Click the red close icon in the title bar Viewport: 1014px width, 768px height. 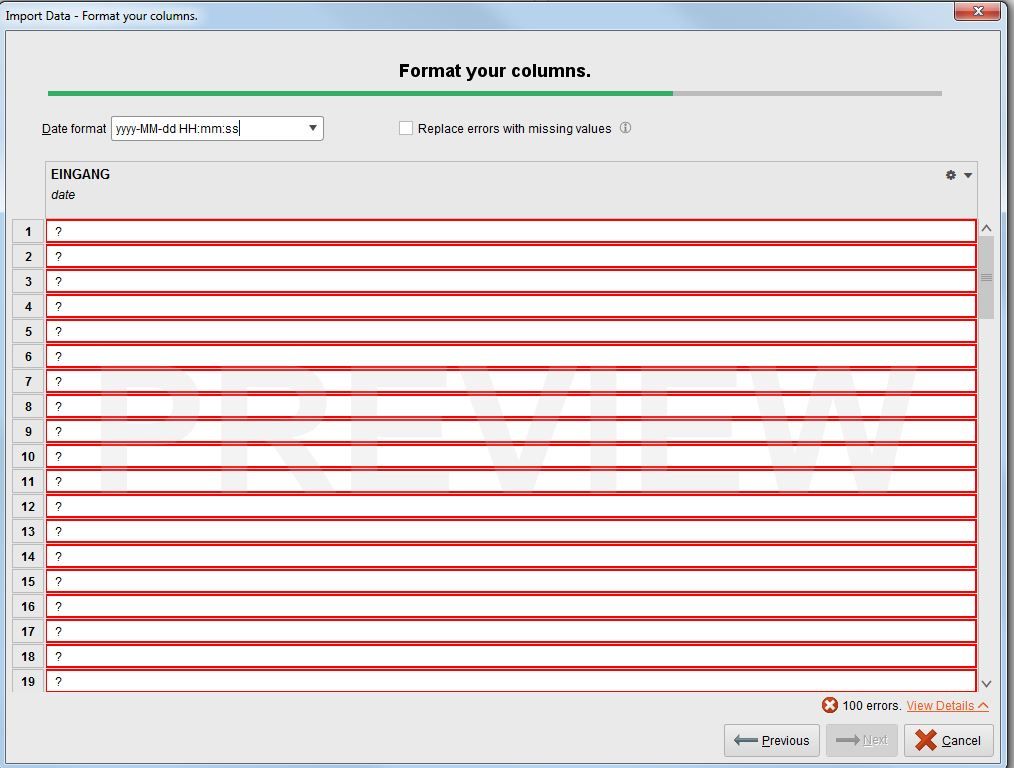tap(977, 11)
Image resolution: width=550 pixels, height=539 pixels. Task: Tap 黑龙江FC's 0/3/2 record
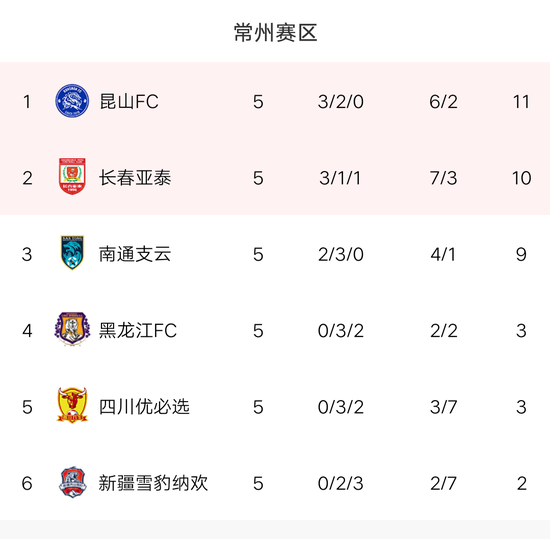click(341, 331)
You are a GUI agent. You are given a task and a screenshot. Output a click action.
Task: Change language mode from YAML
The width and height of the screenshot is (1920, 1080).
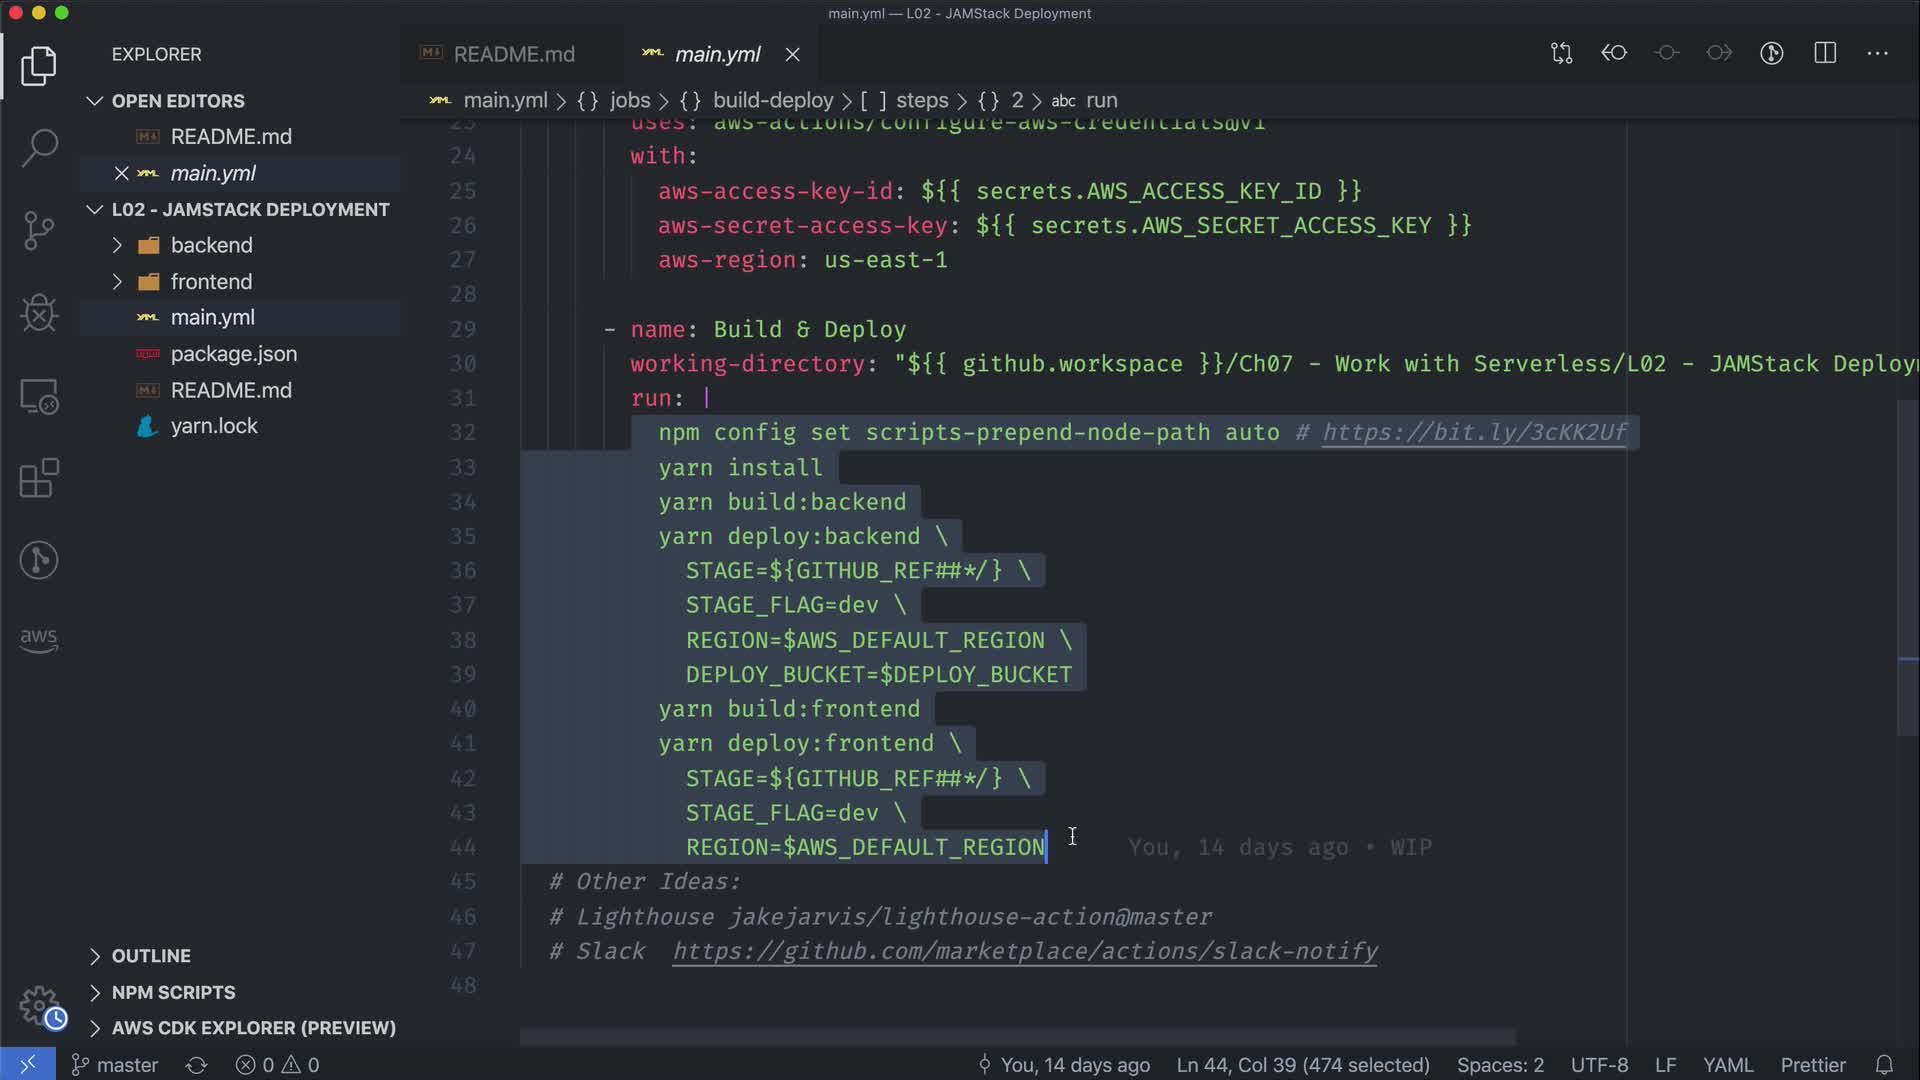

▸ Aim: Rewrite the part of the data that opens with the line containing "You are a GUI" and runs to the end of the data, with "screenshot" swapped for "screen capture" and everything else unchanged. Leave the pictures out of your answer.

▸ Output for this exercise:
You are a GUI agent. You are given a task and a screen capture. Output a click action.
Task: Change language mode from YAML
The width and height of the screen capture is (1920, 1080).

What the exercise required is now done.